Optimizing Indexes

Designing a database as part of a big project, will need a lot of experience. There are several factors which should be considered before finalizing a database schema. Since once the project starts rollout, there is no going back, other than adding a new index, or adding another field, any major change will affect the whole code base.

Indexing is the most important method you should try first for speeding up queries. Other techniques are  also available, but generally the one thing that makes the most difference is the proper use of indexes. On the MySQL mailing list, people often ask for help in making a query run faster. In a surprisingly large number of cases, there are no indexes on the tables in question, and adding indexes often solves the problem immediately. It doesn’t always work like that, because optimization isn’t always simple. Nevertheless, if you don’t use indexes, in many cases you’re just wasting your time trying to improve performance by other means. Use indexing first to get the biggest performance boost and then see what other techniques might be helpful.

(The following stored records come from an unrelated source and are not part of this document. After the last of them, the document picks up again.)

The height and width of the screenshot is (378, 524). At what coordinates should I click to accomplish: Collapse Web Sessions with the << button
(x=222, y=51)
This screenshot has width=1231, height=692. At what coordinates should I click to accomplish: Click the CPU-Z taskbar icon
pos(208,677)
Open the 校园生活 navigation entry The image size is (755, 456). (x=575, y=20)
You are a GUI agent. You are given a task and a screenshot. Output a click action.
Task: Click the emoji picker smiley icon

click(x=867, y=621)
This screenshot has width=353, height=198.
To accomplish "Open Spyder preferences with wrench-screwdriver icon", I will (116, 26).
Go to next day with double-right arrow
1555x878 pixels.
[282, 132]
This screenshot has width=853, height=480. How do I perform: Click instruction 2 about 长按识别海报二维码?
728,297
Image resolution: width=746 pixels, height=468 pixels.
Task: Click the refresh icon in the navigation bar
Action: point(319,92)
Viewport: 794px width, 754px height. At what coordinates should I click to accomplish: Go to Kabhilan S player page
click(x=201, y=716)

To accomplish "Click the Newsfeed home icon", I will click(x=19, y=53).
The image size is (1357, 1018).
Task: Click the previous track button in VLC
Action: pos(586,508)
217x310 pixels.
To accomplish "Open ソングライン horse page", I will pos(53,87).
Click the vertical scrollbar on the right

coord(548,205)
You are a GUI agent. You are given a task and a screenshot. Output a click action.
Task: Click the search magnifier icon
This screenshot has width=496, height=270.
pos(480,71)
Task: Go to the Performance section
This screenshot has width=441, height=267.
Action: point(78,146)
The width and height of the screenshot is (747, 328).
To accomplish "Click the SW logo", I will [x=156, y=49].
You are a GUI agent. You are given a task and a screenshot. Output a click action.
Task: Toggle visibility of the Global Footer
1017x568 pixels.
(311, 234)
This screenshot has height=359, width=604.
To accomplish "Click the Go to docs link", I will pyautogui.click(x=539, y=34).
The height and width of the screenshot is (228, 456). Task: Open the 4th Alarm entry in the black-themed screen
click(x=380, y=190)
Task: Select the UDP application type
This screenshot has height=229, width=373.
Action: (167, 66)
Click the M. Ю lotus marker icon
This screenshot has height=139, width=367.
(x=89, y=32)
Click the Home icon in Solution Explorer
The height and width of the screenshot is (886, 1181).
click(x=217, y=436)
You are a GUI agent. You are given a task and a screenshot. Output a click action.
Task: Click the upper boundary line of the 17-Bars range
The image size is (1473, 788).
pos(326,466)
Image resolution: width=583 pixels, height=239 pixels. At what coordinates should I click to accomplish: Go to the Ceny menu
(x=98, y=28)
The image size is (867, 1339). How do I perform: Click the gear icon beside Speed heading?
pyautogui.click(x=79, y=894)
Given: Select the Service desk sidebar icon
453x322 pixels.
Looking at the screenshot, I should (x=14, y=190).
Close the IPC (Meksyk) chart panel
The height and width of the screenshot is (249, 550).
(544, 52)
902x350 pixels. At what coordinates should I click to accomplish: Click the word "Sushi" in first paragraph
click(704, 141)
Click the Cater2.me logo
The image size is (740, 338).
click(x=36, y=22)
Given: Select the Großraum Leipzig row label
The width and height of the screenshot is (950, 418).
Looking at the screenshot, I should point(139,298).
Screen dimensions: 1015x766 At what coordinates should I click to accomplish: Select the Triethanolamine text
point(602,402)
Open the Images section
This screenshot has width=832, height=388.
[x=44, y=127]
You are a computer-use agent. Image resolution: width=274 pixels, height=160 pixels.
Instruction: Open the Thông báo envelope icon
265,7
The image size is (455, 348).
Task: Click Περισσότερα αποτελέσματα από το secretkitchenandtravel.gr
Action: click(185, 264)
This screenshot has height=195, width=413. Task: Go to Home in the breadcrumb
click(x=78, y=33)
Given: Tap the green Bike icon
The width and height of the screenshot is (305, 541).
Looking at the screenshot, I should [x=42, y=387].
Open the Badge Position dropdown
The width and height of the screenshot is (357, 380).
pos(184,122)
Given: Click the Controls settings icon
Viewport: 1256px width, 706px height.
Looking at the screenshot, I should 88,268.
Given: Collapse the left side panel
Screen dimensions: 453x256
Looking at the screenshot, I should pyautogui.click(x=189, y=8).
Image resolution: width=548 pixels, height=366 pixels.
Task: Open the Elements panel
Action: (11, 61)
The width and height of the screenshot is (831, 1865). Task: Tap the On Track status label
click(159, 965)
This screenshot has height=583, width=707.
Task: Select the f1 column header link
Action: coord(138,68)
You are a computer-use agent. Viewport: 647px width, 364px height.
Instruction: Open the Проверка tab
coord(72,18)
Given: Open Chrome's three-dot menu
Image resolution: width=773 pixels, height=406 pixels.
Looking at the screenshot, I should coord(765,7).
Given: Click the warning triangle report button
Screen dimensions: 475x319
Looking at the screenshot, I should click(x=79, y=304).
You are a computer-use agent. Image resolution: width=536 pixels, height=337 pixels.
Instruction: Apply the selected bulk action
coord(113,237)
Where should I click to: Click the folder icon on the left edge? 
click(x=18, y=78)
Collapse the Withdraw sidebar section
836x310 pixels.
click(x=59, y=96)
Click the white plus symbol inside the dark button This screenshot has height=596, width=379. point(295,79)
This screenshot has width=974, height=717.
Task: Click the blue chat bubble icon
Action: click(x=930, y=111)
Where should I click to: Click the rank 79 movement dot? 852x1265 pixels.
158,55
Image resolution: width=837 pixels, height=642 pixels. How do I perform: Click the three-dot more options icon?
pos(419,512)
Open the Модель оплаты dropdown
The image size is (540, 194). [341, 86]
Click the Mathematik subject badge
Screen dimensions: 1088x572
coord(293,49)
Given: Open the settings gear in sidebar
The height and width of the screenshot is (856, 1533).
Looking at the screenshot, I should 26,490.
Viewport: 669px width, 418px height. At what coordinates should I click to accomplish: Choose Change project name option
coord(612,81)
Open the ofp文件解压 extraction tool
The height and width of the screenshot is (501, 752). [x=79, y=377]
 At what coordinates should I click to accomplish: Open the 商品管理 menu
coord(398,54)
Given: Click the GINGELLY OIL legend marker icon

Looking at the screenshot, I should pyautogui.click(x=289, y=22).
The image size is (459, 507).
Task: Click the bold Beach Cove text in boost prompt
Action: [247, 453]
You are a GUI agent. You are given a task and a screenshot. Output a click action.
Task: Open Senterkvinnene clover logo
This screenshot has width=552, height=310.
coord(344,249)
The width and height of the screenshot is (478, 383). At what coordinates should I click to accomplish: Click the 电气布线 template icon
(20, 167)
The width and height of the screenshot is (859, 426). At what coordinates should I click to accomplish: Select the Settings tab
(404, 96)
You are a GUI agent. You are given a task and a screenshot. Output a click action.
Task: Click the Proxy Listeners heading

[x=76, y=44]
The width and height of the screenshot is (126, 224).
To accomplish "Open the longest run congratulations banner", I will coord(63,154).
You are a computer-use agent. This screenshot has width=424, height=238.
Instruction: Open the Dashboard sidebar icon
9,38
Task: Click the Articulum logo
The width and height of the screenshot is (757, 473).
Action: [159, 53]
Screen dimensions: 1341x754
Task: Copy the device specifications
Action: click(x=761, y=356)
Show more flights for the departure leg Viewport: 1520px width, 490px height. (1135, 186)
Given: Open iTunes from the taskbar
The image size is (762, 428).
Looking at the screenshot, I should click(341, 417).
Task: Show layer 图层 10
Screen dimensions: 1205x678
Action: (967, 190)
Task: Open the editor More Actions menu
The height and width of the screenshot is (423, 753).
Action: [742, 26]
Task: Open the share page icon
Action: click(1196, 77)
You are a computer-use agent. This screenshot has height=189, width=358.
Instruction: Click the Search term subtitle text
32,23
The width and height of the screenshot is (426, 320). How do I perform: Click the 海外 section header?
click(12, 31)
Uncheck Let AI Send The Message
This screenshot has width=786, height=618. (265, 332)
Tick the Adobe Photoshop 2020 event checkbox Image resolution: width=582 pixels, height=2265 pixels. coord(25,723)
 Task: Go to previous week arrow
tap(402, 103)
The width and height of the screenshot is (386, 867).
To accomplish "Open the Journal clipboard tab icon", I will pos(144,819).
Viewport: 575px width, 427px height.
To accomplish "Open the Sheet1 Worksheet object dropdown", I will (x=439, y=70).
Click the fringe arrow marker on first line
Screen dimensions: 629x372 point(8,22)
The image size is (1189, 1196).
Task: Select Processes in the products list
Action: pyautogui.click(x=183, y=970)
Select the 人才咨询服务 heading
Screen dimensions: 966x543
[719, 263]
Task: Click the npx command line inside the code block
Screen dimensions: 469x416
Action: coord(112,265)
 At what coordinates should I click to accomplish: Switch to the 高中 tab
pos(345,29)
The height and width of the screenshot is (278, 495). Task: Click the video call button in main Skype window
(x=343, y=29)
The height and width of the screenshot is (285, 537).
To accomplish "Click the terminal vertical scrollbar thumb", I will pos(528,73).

One should take absolute care to optimize the fields by keeping in mind, that larger the indexes, slower the operations. The most common example of a mistake is to add a timestamp field to select the data in chronological order. Now if the total rows is just a handful, this wont be a problem atall, but if the total rows is millions, the timestamp field may have a cardinality of say 50% of the total rows, making the index very huge, and operations slow. But if instead of the timestamp, the data is stored in two fields with date in one, and time is another the cardinality of time will be 86400, ie the no of seconds in a day, and the cardinality of date will also be under control, making the operations faster by an appreciable amount. For varchar fields, creating partial indexes instead of full index helps, reduce the size of the index file, and hence give the server breathing space.